#### [INFORMATION SUPPLIED]
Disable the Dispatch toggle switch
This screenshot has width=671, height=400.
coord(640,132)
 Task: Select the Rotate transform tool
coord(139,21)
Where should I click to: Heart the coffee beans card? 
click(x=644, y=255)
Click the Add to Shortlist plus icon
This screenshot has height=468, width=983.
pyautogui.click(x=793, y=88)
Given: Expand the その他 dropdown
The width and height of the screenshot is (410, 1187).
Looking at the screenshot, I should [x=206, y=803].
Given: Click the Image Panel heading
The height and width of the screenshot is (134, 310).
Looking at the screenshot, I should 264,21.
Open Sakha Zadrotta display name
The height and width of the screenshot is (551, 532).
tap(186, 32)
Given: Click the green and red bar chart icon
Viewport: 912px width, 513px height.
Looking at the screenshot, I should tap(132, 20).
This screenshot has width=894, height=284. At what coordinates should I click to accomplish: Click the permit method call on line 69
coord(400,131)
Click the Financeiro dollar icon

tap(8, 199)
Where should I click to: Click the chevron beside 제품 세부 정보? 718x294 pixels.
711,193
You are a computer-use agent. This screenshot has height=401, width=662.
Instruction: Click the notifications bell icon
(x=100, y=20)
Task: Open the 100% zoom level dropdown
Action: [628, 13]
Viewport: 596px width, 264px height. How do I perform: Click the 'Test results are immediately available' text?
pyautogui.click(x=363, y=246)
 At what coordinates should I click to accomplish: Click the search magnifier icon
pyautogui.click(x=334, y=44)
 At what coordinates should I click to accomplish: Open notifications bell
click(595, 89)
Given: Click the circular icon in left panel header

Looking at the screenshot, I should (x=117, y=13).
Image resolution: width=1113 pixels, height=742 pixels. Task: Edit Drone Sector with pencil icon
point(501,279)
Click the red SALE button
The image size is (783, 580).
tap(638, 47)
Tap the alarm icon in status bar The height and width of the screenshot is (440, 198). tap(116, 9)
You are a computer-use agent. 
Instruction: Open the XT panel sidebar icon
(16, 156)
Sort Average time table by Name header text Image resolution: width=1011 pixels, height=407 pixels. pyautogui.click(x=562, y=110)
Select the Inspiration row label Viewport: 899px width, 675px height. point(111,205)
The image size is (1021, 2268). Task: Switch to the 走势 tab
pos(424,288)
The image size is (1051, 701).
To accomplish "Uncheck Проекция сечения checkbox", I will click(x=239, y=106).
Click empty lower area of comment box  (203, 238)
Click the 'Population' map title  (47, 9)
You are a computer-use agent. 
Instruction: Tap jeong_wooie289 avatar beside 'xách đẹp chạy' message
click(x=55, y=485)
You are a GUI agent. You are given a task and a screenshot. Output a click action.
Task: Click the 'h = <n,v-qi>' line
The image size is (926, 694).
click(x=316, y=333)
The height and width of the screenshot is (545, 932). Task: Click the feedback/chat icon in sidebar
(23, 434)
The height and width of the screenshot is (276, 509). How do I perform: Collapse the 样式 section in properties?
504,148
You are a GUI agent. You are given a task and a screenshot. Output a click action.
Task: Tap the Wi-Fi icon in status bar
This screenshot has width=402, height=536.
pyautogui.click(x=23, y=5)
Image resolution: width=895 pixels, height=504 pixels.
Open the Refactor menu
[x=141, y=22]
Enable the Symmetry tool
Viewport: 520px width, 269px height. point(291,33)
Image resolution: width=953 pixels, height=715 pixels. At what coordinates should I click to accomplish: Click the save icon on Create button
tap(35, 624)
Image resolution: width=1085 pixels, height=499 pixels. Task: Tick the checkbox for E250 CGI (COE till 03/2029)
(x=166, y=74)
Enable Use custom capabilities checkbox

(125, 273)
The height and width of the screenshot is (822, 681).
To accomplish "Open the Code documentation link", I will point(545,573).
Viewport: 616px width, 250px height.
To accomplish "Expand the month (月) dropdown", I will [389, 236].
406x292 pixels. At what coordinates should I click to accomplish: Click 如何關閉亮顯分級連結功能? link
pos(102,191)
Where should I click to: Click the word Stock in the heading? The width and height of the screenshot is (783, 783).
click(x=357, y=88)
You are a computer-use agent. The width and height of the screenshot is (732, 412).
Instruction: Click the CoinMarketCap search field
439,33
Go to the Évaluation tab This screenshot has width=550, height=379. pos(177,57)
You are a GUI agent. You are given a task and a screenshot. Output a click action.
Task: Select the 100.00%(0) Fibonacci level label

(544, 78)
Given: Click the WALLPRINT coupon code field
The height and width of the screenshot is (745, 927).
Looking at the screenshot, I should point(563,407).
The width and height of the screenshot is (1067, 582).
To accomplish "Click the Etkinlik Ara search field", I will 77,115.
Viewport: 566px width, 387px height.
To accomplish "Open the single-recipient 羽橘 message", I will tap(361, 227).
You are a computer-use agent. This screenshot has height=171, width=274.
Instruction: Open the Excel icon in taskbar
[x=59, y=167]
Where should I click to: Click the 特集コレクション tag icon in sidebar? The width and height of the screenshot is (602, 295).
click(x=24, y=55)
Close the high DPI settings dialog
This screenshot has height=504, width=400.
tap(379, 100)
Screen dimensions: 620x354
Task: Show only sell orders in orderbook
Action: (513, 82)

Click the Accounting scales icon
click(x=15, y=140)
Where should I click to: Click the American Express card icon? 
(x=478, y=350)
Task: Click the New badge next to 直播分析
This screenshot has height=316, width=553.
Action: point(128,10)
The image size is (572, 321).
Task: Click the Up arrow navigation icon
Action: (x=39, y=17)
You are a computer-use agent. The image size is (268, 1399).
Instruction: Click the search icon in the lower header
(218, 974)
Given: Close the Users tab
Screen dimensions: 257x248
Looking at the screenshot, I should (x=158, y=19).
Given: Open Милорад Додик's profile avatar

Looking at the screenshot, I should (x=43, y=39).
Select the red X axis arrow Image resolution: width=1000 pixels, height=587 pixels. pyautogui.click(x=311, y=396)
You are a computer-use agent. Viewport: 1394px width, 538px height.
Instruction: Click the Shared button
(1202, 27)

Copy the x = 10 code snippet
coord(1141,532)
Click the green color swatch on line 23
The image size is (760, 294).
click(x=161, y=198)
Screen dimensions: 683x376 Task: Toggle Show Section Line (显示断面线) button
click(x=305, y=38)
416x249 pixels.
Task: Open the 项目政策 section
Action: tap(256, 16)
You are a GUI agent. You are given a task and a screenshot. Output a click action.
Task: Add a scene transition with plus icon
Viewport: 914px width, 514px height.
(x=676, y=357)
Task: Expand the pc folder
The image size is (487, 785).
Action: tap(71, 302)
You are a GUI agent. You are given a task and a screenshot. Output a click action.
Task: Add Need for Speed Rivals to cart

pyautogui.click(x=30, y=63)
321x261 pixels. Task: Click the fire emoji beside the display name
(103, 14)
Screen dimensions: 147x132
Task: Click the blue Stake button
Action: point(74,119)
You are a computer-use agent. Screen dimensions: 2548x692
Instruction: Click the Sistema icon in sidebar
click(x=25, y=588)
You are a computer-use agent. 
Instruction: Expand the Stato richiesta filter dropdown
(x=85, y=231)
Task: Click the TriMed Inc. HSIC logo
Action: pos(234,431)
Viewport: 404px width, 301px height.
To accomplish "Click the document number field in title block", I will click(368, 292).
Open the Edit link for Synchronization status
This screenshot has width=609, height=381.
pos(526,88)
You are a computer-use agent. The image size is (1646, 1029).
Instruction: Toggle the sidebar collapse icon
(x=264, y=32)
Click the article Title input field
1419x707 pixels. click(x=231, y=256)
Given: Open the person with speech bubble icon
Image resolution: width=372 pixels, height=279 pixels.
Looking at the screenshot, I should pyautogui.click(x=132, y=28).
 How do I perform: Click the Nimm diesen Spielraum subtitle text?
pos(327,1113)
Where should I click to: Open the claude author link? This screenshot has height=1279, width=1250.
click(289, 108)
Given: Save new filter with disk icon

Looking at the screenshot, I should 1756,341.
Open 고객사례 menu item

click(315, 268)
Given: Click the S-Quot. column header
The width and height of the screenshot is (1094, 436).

#### [WORK INSTRUCTION]
Please give back, exactly as it stands above, the stretch from the line with "Sort Average time" through the line with "The image size is (1051, 701).", and no line outside it.

#### [OUTPUT FOR THIS TASK]
Sort Average time table by Name header text Image resolution: width=1011 pixels, height=407 pixels. pyautogui.click(x=562, y=110)
Select the Inspiration row label Viewport: 899px width, 675px height. point(111,205)
The image size is (1021, 2268). Task: Switch to the 走势 tab
pos(424,288)
The image size is (1051, 701).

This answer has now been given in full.